--- WHAT YOU NEED TO DO ---
Rewrite the stretch from the start of the records through the line containing "I will pos(1007,247).", putting "How can I do" in place of "How do I perform" and leaving everything else unchanged.

--- Stored entries ---

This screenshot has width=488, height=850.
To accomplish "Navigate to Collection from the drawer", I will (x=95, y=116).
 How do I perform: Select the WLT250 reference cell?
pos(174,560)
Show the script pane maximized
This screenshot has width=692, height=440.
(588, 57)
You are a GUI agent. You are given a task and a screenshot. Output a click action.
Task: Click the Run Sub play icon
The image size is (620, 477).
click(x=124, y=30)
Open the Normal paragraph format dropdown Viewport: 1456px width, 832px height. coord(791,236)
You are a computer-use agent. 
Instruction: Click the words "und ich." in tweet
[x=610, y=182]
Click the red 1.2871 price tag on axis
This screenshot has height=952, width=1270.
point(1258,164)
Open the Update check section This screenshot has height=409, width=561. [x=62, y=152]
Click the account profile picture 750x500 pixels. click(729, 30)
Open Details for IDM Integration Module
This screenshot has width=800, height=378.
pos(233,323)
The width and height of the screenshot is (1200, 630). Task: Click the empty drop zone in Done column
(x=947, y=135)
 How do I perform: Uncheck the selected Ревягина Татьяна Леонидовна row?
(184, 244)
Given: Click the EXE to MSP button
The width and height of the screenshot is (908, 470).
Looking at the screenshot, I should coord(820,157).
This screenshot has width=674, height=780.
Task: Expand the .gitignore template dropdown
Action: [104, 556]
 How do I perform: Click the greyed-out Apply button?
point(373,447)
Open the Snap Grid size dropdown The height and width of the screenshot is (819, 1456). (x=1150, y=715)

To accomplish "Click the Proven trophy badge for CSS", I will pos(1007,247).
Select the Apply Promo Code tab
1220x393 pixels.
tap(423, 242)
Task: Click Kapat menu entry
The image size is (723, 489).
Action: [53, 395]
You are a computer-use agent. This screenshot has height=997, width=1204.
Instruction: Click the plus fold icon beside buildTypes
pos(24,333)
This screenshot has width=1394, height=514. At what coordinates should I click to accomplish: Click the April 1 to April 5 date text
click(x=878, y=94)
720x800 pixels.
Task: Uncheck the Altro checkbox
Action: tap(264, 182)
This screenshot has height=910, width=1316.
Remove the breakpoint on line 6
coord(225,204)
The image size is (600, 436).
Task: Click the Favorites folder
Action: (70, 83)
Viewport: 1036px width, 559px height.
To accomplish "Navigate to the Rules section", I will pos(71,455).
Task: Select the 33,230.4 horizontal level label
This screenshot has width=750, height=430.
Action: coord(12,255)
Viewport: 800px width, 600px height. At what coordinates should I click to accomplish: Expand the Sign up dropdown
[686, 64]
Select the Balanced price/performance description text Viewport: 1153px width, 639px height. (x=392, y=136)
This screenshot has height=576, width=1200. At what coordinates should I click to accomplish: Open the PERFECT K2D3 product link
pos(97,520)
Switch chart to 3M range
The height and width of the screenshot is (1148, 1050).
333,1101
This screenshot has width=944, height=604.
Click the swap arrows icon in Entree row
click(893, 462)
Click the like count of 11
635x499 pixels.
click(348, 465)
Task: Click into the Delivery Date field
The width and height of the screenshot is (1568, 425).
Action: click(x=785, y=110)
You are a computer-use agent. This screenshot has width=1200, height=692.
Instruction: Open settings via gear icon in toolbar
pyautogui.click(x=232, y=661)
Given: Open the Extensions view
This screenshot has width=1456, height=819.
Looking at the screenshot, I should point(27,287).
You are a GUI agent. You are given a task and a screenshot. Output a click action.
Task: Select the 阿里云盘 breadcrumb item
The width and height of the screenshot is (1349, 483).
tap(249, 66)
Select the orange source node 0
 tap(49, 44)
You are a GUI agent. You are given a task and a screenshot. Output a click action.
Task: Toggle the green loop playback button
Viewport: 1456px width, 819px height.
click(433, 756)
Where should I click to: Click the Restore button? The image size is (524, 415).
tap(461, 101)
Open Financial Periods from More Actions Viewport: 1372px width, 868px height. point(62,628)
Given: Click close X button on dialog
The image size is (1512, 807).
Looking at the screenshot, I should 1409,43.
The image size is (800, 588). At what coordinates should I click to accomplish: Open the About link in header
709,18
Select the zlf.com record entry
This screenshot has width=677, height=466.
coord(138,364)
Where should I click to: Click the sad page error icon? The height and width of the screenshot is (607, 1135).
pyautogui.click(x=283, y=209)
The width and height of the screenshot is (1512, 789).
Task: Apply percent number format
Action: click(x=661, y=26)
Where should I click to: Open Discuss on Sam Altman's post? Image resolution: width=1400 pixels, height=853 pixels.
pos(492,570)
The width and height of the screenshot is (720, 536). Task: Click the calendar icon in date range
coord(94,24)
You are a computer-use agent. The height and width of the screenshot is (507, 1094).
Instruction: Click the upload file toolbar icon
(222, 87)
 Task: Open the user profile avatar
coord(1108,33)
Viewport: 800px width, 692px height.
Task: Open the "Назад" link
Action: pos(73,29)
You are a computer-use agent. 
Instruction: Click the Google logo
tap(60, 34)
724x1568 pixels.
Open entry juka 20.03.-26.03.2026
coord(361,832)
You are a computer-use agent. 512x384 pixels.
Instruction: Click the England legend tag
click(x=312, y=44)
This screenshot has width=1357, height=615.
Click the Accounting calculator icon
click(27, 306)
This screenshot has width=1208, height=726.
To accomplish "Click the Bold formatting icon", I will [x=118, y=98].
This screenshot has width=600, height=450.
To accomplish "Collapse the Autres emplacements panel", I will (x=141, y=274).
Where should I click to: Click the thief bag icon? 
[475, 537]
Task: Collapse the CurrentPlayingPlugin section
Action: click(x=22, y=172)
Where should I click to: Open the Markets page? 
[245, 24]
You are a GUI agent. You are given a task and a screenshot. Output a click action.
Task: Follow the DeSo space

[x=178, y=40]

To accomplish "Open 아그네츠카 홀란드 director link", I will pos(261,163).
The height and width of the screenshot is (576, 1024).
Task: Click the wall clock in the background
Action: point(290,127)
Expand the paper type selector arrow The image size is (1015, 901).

--- COMPLETE RESPONSE ---
This screenshot has width=488, height=850.
To accomplish "Navigate to Collection from the drawer", I will (x=95, y=116).
 How can I do: Select the WLT250 reference cell?
pos(174,560)
Show the script pane maximized
This screenshot has width=692, height=440.
(588, 57)
You are a GUI agent. You are given a task and a screenshot. Output a click action.
Task: Click the Run Sub play icon
The image size is (620, 477).
click(x=124, y=30)
Open the Normal paragraph format dropdown Viewport: 1456px width, 832px height. coord(791,236)
You are a computer-use agent. 
Instruction: Click the words "und ich." in tweet
[x=610, y=182]
Click the red 1.2871 price tag on axis
This screenshot has height=952, width=1270.
point(1258,164)
Open the Update check section This screenshot has height=409, width=561. [x=62, y=152]
Click the account profile picture 750x500 pixels. click(729, 30)
Open Details for IDM Integration Module
This screenshot has width=800, height=378.
pos(233,323)
The width and height of the screenshot is (1200, 630). Task: Click the empty drop zone in Done column
(x=947, y=135)
 How can I do: Uncheck the selected Ревягина Татьяна Леонидовна row?
(184, 244)
Given: Click the EXE to MSP button
The width and height of the screenshot is (908, 470).
Looking at the screenshot, I should coord(820,157).
This screenshot has width=674, height=780.
Task: Expand the .gitignore template dropdown
Action: [104, 556]
 How can I do: Click the greyed-out Apply button?
point(373,447)
Open the Snap Grid size dropdown The height and width of the screenshot is (819, 1456). (x=1150, y=715)

To accomplish "Click the Proven trophy badge for CSS", I will pos(1007,247).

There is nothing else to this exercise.